Commentary - (2022) Volume 13, Issue 4

Implications for Chronobiology of Cancers
Hrushesky Wein*
 
Department of Medicine, University of South Carolina, Columbia, USA
 
*Correspondence: Hrushesky Wein, Department of Medicine, University of South Carolina, Columbia, USA, Email:

Received: 01-Jun-2022, Manuscript No. JCM-22-1728; Editor assigned: 03-Jun-2022, Pre QC No. JCM-22-1728 (PQ); Reviewed: 17-Jun-2022, QC No. JCM-22-1728; Revised: 27-Jun-2022, Manuscript No. JCM-22-1728 (R); Published: 04-Jul-2022, DOI: 10.35248/2157-2518.22.13.393

Description

Chronobiology proves that the organism's adaptation to seasonal environmental variations is related to the temporal genetic component. Therefore, asthma episodes are more frequent and more severe at night, with myocardial infarction occurring especially in the evening or morning, with gastric ulcer exacerbated in the spring and autumn etc.

Bioperiodic activity is rhythmic: daily or circadian periodic; Cycles of second fractions up to several hours or ultradian cycles; Rhythms that last for several days or up to infrared rhythms; Approximately monthly or circular cycles; Annual or circular, seasonal periodicity etc. Each organism is controlled by several biological clocks called oscillators that are interconnected and periodically connected to each other. Biological clocks are regulated by synchronizers that control the seasonal variations of the environment (night fall, dawn rise, socioeconomic life requirements, etc.).

The chronobiology of cancer, depending on its appearance and development, is presented in successive stages: initiation, promotion, progression and malignant transformation. Chronobiology of the mechanisms of cancer origin has theoretically developed and, at the therapeutic level, chronotherapy has been developed. Pre-cancer cell proliferation has a high probability of appearing nuclear lesions, which activate oncogenes or inactivate anticogen and, as a result, induce mechanisms of malignant transformation. Epidemiological research has demonstrated a high potential for hepatic cancer against the background of pathological conditions (cirrhosis, viral or toxic hepatitis), including chronic reproductive enlargement. In a disinchronized liver, cells have a high probability of accumulating an increasing number of chromosome violations.

Each cancer type shows variations in circadian cell division. Therefore, one drug has a higher efficacy if administered at one specific time and another drug at another time. Research has focused on the chronoptimization of therapies related to the tolerance, chronotolerance, as well as drug efficacy, and chronoefficiency of the drugs given to the patient. Twice as many relapses of neoplasms were found experimentally in animals treated according to chronotherapy principles compared to scientifically treated animals. Similar results were obtained in patients with neoplasms, where the survival of the subjects was twice as high as in those receiving classical treatment.

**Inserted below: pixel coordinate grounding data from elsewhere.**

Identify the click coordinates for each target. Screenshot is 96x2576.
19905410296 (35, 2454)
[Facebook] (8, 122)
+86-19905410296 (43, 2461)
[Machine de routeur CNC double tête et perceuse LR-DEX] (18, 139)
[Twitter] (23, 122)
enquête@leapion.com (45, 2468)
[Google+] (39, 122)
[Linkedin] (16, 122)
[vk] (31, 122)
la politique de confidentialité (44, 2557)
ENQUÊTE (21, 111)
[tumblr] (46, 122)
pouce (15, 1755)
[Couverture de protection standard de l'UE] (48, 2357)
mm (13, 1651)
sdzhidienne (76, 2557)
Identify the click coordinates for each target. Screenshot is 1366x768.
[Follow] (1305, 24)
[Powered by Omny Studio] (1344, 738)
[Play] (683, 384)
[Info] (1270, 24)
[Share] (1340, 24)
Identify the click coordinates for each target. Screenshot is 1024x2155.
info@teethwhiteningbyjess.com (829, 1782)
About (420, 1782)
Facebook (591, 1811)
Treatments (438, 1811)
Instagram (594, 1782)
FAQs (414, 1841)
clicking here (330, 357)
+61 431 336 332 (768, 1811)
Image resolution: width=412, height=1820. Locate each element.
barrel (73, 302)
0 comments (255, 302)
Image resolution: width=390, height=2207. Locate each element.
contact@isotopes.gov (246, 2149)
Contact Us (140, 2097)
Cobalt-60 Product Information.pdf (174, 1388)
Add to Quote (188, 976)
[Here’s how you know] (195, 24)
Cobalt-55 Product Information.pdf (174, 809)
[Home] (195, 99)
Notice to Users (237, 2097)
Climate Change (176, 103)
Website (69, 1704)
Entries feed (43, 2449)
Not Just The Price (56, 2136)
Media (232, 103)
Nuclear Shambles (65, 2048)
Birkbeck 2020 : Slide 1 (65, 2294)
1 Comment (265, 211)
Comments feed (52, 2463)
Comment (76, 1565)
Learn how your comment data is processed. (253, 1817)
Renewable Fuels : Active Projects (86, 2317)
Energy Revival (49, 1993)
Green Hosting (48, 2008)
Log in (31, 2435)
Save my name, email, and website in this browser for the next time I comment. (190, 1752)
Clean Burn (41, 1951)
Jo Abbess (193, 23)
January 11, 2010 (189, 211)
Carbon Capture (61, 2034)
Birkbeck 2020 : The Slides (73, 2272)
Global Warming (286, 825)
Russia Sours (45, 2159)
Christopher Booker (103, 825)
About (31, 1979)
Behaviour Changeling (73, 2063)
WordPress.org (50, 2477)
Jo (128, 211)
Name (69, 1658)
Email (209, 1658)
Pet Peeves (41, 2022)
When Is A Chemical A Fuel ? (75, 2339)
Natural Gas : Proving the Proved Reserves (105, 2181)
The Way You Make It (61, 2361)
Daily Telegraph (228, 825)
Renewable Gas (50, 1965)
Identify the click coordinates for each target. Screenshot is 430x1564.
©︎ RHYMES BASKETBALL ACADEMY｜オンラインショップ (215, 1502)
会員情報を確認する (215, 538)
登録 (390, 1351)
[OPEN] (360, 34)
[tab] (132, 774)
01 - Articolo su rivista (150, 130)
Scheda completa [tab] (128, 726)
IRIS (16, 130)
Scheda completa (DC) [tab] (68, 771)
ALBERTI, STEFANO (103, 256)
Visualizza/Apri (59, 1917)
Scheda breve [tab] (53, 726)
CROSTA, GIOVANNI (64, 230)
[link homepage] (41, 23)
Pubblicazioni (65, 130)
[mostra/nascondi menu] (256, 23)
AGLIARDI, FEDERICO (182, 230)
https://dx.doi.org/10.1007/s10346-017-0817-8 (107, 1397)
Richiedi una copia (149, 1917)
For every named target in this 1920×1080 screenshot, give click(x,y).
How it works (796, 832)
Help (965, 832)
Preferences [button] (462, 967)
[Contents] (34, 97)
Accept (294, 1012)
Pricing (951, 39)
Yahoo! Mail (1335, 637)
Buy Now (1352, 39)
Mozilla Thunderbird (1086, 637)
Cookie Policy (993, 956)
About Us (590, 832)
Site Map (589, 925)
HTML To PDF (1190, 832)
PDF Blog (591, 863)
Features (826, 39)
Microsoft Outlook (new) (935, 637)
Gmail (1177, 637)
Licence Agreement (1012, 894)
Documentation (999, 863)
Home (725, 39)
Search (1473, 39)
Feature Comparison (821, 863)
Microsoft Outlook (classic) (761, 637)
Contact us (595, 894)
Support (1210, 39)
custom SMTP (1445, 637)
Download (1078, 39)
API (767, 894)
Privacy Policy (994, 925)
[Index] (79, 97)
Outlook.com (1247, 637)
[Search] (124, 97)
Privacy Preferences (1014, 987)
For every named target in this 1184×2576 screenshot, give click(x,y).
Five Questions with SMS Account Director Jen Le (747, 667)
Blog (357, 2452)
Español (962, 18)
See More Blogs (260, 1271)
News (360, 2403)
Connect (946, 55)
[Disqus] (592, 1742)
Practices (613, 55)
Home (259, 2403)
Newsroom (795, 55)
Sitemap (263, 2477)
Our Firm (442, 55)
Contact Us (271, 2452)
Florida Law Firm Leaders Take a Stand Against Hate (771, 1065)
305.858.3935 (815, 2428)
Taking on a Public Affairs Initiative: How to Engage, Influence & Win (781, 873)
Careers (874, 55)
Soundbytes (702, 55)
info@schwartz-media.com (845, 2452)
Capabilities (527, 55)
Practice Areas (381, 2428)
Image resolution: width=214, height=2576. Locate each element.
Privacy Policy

Determining the difficulty and chrono efficiency of the study involves a great variety of rhythms expressed in tumors. Therefore, the interest in developing appropriate techniques is to determine the rhythm that dictates the specific cell proliferation for each patient, each type of cancer. Optimization of tolerance leads to intensification of chemotherapy and, in the long run, to optimization of efficiency. The use of chronoprogrammable groups of patients is intended for continuous perfusion of anticancer drugs according to complex protocols, which apply on an outpatient basis. Chemotherapeutic doses can be significantly increased without an increase in side effects and with a significant reduction in them. By applying treatments according to the principles of chronoprogramming and chronotolerance, patients with neoplasms and metastases were found to be five times less toxic, with a significant increase in dosage and survival significantly higher. At the same time, surgical dissection of the remaining tumor residue after drug treatment was possible.

In most undeveloped cancers, when the disease maintains a good clinical indicator, the tumor rhythms are close to the patient's unaffected tissues. In cases of advanced neoplasms and poor clinical condition, the rhythm is completely disrupted. Furthermore, cell division rhythms at the tumor level vary from one patient to another. Consequently, individualization of therapies is required and re-synchronization of rhythms through drug therapy is also required. However, medications have the potential to alter patients' biorhythms and, as a result, the most tolerable hours and optimal efficacy. After demonstrating the presence of drug chronoefficiency, practical techniques for the treatment of neoplasms were launched.

Mills developed the release of anticancer substances under the action of ultraviolet rays from microspirulas injected into experimental animals with Ehrlich tumors. Ultrasounds are applied daily at 23:00 hours, which is the optimal time for chronotolerance to cisplatin in nocturnal animals. The results are encouraging. In humans, the polymeric matrices are guided by an artery.

Citation: Wein H (2022) Implications for Chronobiology of Cancers. J Carcinog Mutagen. 13:393.

Copyright: © 2022 Wein H. This is an open-access article distributed under the terms of the Creative Commons Attribution License, which permits unrestricted use, distribution, and reproduction in any medium, provided the original author and source are credited.